→ Given text
Croton Plant Care: Tips on How to Grow and Care for Croton Plants

croton-plants

Crotons (scientific name for croton: Codiaeum variegatum) are stunning shrubs that grow to be five to six feet tall. The coloration is simply stunning, and it adds an exotic touch to your home or garden. The first time I brought home a croton plant I was thrilled at how it looked in my home, but shortly after the journey home, the plant began to drop its leaves. I was worried that it was being caused by something I did; perhaps I was not caring for the tropical plant properly.

Croton Varieties Include: Sloppy Painter, Gold Dust, Red Bravo, Stoplight and Corkscrew.

I had always heard that croton plants are extremely resilient tropical plants that can be grown in almost any indoor environment, so what happened to my croton? It turns out that they simply do not like to be moved, and the trip caused the plant to go into shock and drop all of its leaves. This guide is designed to share information about crotons that you may not be aware of and help you care for them properly.

→ Data

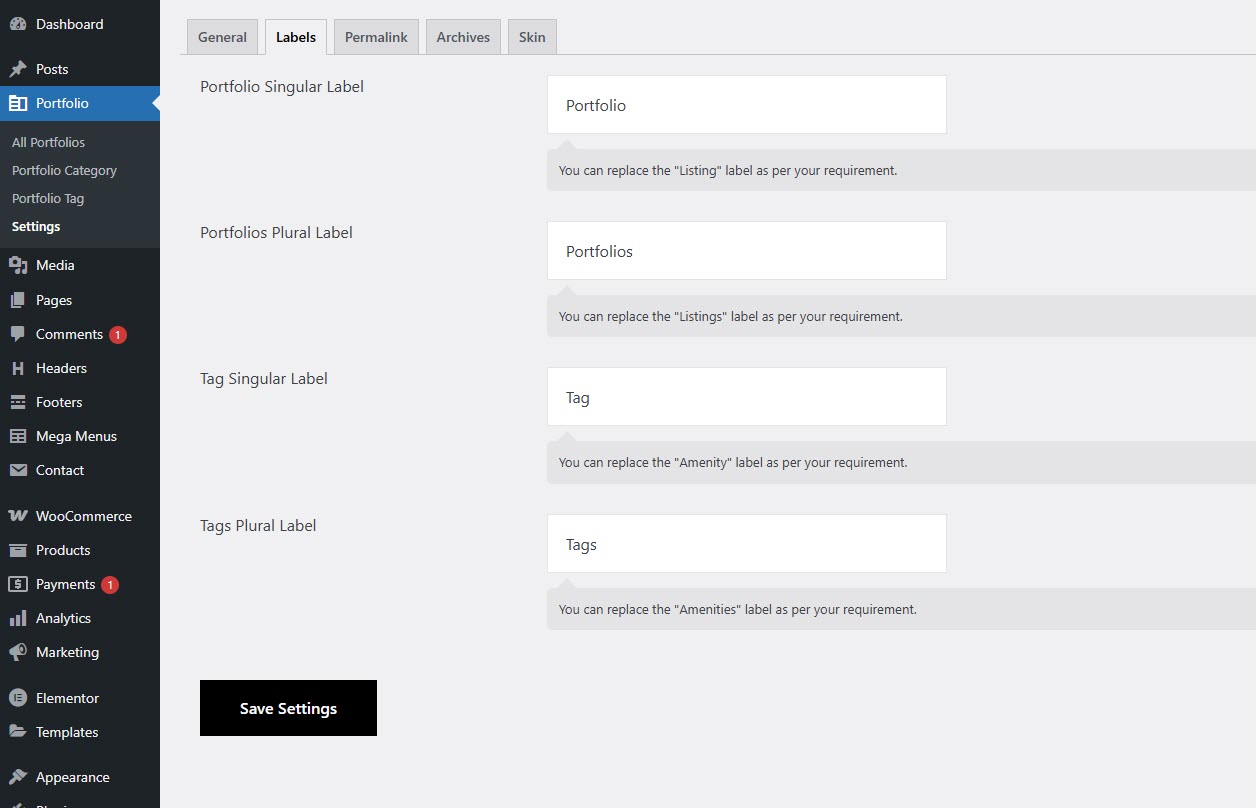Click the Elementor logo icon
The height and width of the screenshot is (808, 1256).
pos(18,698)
---
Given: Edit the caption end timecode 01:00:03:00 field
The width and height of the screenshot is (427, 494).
---
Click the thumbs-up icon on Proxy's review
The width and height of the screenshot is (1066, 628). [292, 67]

→ Tasks for this exercise
1) Please transcribe the stretch of the croton care text from "Croton Plant Care: Tips" through "Stoplight and Corkscrew.".
2) Pick up the croton care text after its final sentence and keep writing it.

→ Responses in order
1)
Croton Plant Care: Tips on How to Grow and Care for Croton Plants

croton-plants

Crotons (scientific name for croton: Codiaeum variegatum) are stunning shrubs that grow to be five to six feet tall. The coloration is simply stunning, and it adds an exotic touch to your home or garden. The first time I brought home a croton plant I was thrilled at how it looked in my home, but shortly after the journey home, the plant began to drop its leaves. I was worried that it was being caused by something I did; perhaps I was not caring for the tropical plant properly.

Croton Varieties Include: Sloppy Painter, Gold Dust, Red Bravo, Stoplight and Corkscrew.

2)
Growing Croton Indoors and Outdoors

Crotons are tropical plants that thrive outdoors in warm temperate areas. These plants do not like cold weather, so make sure that the temperature remains above 60 degrees Fahrenheit all year. Humidity is also tolerated by the croton plant, so areas like Florida will present the perfect outdoor growing space. If you live in an area where it gets cold outside for a few months out of the year, then you will need to grow the plant indoors where you can control the environment that the plant lives in. It rarely flowers when grown indoors, but the foliage on a croton is striking.

How to Plant and Care for Croton Plants

Croton plants can be temperamental. They don’t like to be moved, and they love direct sunlight, and when they are cared for properly, they look absolutely stunning.

These tips will help you provide them with the care that they need.

Soil – Croton plants require rich soil. I use a combination of organic compost and peat moss. These plants require soil that drains well; they do not like to sit in a pool of water though, so the pot also needs to be able to drain as well.

Fertilizer – Fertilizing croton plants will encourage growth in these plants, but there is no need to feed them more than once a month. The fertilizer should be high in nitrogen and potassium, but feeding the plant too much can cause the leaves to dull and damage the roots. During the winter months when the plant is dormant, you can decrease the amount of fertilizer you give to the plant as well as feed it less frequently. One feeding every other month should be sufficient.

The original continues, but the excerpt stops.